[Supplied entries]
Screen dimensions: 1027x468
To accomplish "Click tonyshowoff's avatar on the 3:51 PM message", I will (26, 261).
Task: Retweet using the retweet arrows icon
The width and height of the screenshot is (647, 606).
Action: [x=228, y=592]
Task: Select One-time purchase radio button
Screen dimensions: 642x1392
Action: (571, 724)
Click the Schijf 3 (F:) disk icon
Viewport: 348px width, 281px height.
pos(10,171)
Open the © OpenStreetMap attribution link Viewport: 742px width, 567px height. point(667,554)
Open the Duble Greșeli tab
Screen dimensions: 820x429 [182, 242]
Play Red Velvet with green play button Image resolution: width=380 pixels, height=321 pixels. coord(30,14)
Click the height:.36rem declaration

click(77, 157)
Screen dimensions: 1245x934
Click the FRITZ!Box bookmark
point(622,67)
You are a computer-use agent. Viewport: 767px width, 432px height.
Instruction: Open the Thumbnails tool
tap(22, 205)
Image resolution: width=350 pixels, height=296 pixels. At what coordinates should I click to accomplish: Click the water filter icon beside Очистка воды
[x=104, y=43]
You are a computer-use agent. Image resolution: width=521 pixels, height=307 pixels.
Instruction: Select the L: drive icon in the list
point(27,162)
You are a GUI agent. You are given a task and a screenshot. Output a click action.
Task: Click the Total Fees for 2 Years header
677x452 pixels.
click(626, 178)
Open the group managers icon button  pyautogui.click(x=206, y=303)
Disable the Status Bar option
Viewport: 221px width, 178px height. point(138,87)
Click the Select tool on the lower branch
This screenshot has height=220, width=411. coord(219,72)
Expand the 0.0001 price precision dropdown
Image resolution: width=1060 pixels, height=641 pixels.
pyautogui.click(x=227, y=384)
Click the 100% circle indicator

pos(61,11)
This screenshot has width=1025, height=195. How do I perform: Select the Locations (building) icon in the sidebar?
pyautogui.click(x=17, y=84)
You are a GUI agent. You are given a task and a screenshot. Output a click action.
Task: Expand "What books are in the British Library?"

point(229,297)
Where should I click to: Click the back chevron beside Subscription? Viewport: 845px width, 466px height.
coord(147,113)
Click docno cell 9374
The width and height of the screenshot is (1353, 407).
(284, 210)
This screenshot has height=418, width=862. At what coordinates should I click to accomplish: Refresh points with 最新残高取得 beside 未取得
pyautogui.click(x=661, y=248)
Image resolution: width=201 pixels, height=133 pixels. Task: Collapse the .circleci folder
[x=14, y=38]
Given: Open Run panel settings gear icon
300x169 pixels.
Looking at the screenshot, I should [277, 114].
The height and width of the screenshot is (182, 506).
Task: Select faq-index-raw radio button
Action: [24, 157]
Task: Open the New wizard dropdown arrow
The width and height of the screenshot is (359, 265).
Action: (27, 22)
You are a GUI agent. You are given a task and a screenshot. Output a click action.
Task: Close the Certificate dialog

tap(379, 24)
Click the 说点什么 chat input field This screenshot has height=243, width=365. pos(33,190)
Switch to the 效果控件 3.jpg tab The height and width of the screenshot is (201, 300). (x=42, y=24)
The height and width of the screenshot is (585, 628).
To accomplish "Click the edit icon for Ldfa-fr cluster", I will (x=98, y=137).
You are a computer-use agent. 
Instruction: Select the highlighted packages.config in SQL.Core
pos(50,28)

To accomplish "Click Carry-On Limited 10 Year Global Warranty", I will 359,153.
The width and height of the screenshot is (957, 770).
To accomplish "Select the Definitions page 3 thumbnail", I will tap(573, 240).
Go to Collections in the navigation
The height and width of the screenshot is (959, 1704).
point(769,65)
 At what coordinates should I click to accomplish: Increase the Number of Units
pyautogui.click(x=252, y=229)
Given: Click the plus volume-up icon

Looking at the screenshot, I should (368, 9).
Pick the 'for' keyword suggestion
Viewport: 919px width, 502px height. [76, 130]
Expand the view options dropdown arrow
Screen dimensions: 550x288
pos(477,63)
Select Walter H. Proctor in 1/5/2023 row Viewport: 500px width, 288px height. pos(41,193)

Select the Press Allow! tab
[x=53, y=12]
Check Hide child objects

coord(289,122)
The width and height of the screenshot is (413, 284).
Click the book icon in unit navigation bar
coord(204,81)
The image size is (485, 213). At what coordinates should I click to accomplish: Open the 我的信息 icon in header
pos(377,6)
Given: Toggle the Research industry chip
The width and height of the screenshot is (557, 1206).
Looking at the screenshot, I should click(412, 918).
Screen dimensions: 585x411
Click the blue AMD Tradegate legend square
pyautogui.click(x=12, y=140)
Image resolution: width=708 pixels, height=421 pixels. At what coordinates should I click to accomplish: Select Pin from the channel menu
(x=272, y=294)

[Prompt] Search the records above for "computer". Copy each line where it is found.

[Result of the exercise]
You are a computer-use agent. Viewport: 767px width, 432px height.
You are a computer-use agent. Image resolution: width=521 pixels, height=307 pixels.
You are a computer-use agent. 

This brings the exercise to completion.